Nearly 10 years ago, a 2,000 foot asphalt walking trail was built in Nall Park. Not long after, a Boy Scout Troop took on the task of building a trail to connect the walking path in Nall Park to the Roeland Park Community Center which lies to the east and up hill.

That connector trail was closed by the city in 2014 because erosion and deterioration made it unsafe. A new study for the city has come up with three possible routes to make a trail connection between the park and the community center. The city council will be considering the options, which run from approximately $50,000 to more than $150,000, in the near future. The council authorized the engineering study in March.

Matt Eblen of Shafer, Kline and Warren told the council that one of the challenges in building the connector trail is the steep drop of 25 feet from the community center to Nall Park. To be ADA compliant, Eblen said, the trail cannot have a grade of more than five percent or a five-foot drop over every 100 feet. A second issue is the erosion that is caused by the drainage pattern that comes down the hill from the community center.

A study of the area produced three options which start at the northwest corner of the community center either near the sports dome or the parking area to the west of the center. The cheapest option uses a set of stairs to move down the hill to the Nall Park path. The stairs are not ADA compliant.

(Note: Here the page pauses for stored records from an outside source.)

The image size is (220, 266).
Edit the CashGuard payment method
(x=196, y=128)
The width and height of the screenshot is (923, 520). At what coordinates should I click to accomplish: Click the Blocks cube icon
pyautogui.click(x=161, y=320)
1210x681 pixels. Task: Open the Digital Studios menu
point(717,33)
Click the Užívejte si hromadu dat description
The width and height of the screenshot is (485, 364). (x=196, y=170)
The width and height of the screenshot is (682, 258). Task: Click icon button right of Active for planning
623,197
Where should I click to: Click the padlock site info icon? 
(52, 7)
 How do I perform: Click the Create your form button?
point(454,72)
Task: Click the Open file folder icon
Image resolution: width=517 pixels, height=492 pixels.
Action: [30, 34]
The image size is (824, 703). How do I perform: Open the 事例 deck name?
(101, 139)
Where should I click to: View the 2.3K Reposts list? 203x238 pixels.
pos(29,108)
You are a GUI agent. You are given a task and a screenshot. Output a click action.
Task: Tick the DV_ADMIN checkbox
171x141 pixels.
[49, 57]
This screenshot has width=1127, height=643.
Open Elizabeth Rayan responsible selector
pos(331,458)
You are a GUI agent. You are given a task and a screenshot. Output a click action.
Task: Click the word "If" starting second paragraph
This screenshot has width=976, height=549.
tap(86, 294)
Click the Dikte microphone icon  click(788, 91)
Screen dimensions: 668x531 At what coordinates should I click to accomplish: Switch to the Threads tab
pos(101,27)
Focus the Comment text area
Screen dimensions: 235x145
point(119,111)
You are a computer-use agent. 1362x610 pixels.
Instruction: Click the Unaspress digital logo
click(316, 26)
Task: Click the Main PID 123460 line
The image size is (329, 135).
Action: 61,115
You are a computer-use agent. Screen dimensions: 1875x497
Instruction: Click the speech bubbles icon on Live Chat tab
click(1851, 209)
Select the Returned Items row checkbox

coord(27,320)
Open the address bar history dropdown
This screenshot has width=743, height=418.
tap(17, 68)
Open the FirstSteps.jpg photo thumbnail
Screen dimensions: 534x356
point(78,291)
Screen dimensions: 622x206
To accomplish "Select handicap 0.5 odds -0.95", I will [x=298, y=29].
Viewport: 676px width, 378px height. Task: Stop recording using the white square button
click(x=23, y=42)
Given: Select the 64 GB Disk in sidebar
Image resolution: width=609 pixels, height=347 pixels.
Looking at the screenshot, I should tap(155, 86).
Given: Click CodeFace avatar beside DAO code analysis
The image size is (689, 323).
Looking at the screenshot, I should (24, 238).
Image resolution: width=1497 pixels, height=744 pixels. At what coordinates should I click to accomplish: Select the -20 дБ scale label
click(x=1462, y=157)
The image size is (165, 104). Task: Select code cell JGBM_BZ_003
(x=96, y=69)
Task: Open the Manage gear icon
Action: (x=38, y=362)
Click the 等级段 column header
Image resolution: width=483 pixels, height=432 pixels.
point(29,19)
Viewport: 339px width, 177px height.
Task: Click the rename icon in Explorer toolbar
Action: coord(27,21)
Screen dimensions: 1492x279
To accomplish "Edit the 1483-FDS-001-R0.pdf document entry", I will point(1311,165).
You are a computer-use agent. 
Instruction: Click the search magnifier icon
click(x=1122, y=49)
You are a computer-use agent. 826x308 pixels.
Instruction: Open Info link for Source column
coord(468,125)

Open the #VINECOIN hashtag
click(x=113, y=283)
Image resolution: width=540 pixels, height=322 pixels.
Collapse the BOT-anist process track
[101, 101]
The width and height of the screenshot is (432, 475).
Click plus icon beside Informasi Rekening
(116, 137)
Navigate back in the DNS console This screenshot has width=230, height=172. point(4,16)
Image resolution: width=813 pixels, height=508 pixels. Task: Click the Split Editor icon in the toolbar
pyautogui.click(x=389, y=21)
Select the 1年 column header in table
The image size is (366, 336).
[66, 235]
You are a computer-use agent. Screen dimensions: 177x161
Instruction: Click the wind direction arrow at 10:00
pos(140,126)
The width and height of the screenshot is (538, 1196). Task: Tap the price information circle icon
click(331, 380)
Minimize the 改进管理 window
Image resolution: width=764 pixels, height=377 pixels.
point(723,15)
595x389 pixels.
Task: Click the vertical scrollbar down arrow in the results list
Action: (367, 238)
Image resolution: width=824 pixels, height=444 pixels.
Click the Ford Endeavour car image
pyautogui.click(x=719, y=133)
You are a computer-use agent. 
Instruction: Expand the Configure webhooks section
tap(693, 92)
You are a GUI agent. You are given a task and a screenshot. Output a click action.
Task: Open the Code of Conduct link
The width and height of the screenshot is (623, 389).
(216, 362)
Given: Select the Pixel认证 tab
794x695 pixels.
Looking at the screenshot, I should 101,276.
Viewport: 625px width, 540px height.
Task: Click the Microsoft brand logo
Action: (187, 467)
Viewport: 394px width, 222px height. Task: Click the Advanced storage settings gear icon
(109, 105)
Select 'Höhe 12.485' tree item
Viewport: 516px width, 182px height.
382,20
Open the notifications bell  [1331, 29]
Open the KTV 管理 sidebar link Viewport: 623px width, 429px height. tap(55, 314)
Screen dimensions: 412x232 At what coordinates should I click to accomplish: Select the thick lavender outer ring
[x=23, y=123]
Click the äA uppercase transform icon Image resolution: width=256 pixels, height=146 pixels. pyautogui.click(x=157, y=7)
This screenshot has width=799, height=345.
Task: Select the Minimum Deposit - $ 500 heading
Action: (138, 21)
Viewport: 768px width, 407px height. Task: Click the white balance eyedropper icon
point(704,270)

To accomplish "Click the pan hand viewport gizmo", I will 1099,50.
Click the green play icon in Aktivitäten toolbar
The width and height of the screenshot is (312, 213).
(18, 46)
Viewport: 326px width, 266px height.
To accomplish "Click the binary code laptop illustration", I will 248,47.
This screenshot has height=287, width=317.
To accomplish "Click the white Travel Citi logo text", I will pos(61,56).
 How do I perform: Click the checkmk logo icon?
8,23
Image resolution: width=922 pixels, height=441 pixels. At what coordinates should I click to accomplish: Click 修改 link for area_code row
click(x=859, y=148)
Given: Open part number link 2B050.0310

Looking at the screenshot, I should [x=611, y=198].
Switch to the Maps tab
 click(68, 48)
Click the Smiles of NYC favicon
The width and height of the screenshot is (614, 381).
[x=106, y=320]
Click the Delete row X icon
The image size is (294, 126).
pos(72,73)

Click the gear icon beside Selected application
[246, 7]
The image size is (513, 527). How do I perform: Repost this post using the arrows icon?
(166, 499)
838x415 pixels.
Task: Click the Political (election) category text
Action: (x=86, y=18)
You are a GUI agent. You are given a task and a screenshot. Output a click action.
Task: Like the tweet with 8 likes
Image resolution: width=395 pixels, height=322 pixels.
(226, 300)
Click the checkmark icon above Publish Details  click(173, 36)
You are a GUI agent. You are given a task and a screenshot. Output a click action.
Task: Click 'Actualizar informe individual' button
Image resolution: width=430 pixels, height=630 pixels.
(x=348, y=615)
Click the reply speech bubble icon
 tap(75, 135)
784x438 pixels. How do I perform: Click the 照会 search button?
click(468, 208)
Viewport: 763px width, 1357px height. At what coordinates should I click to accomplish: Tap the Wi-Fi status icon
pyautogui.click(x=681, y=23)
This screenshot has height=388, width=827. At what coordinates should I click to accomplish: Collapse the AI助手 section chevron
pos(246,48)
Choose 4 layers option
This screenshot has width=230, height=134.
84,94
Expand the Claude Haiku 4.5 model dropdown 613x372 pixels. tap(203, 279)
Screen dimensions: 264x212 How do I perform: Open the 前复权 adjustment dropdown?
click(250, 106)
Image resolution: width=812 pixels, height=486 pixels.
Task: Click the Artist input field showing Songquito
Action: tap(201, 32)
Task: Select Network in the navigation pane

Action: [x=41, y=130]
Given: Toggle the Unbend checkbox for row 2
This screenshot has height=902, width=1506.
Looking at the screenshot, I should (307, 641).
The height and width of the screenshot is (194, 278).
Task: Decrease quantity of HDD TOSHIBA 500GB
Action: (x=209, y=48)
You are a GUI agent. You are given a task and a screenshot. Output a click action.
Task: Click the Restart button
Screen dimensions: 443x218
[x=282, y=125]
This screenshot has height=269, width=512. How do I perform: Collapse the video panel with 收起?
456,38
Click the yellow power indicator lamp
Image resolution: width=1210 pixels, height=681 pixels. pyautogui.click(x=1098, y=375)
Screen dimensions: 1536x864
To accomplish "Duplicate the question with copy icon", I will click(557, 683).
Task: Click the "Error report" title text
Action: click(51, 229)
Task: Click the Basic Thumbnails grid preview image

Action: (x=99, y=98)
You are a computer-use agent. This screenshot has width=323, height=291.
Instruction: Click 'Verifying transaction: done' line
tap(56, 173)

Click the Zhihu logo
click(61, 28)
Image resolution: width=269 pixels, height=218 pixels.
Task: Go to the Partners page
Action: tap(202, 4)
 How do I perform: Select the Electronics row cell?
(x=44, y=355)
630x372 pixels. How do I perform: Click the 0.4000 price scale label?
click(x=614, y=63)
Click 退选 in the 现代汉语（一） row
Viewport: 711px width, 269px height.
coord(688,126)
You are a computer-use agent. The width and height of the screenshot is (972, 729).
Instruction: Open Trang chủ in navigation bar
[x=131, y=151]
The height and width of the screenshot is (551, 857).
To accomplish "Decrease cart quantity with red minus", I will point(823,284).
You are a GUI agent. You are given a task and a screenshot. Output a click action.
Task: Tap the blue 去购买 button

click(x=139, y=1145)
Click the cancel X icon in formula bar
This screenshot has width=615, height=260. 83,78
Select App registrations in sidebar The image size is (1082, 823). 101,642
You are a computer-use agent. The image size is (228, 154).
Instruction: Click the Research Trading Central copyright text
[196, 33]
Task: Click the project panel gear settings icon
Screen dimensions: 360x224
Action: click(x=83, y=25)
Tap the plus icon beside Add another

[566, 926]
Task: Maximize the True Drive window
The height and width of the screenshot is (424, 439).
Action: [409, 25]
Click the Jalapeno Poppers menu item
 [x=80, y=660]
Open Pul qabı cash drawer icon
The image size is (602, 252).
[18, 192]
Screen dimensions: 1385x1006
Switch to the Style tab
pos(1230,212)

The most expensive option uses a series of switchbacks and flat landings and makes use of the old Boy Scout trail when possible. It also includes a storm drainage system that corrects the erosion problem on the hillside. It also has the possibility of extending the path around the front of the community center to connect with neighborhood sidewalks.

The cost estimates anticipate a 10-foot wide trail. It is possible to add gutters along the side of the options that allow for bikes to be walked up. The council did not discuss the proposal in detail Monday.

The third option fixes the drainage issues and would incorporate a series of landings in an ADA compliant trail. It contains an option to connect to sidewalk at Rosewood.